SOURCE MATERIAL:
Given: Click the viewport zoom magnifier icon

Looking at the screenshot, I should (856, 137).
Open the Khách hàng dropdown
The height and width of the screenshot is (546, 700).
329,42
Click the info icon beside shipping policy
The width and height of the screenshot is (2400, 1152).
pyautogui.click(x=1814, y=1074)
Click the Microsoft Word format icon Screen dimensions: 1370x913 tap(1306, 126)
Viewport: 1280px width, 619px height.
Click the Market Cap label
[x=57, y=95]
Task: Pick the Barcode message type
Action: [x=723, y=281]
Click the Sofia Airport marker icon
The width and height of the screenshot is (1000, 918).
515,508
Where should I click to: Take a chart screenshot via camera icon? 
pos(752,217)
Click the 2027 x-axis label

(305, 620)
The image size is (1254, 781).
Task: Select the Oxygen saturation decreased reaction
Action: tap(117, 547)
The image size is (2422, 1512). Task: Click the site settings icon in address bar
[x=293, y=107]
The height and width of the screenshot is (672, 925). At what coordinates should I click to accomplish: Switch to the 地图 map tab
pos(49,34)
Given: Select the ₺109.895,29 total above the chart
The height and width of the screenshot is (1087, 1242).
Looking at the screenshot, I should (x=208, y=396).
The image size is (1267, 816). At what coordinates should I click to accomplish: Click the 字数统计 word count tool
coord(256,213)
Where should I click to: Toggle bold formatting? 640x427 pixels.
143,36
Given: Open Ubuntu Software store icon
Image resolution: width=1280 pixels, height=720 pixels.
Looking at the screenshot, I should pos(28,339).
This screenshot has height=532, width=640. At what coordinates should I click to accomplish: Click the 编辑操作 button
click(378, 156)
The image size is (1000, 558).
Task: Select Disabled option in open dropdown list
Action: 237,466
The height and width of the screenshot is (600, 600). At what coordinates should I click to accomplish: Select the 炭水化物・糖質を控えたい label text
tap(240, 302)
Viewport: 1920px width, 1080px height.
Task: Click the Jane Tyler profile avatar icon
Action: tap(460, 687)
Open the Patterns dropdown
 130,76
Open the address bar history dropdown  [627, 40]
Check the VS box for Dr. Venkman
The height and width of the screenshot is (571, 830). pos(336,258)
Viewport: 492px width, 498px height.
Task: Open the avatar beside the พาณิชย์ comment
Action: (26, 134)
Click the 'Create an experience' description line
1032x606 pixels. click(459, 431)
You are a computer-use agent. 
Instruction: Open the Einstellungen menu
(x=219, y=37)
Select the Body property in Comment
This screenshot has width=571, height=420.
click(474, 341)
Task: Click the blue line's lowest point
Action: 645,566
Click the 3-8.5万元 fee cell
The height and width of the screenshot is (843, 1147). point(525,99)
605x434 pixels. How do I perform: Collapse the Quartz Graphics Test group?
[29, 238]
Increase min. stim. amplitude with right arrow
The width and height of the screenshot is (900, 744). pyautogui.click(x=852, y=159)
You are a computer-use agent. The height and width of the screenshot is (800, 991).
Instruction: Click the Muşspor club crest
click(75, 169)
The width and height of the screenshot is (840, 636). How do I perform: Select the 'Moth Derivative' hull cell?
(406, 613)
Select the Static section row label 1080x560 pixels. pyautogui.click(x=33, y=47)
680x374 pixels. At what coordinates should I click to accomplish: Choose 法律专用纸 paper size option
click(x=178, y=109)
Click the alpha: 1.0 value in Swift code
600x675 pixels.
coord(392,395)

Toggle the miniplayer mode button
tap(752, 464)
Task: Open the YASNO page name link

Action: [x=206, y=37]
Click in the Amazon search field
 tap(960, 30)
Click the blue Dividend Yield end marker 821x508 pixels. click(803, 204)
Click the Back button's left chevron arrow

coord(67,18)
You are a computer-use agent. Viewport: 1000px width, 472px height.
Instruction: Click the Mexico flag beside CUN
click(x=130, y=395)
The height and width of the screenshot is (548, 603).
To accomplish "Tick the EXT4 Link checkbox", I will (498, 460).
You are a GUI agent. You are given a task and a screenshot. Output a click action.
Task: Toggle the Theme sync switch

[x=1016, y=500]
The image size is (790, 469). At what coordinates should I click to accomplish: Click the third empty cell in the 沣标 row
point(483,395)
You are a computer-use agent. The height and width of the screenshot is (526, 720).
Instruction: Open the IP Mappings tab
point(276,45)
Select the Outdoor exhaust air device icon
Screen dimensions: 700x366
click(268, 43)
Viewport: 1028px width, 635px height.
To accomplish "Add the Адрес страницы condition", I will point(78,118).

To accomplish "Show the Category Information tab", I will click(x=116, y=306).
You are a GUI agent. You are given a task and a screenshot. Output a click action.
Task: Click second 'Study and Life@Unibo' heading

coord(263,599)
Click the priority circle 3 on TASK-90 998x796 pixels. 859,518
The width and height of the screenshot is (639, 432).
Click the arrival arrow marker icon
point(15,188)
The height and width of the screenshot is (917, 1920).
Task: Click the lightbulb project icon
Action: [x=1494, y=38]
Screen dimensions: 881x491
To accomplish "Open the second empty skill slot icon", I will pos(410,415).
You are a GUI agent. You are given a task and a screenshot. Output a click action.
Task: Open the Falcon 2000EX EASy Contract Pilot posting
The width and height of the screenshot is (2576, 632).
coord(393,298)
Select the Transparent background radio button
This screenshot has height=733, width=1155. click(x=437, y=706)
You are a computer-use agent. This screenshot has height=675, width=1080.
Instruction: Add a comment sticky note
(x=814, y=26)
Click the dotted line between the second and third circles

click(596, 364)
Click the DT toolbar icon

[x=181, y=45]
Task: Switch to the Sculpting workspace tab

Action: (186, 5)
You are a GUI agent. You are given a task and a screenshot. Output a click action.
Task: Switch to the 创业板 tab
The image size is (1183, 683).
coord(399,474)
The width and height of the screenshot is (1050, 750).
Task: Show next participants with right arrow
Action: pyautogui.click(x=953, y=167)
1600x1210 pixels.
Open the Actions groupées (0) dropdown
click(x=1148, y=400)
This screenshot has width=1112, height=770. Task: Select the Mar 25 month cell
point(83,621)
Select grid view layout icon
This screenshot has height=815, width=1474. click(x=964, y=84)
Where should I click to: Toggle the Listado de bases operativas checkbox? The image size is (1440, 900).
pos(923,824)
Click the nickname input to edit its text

TASK STATEMENT:
From the listing above, copy every line that includes the word "will".

EXERCISE OUTPUT:
To accomplish "Tick the EXT4 Link checkbox", I will (498, 460).
To accomplish "Add the Адрес страницы condition", I will point(78,118).
To accomplish "Show the Category Information tab", I will click(x=116, y=306).
To accomplish "Open the second empty skill slot icon", I will pos(410,415).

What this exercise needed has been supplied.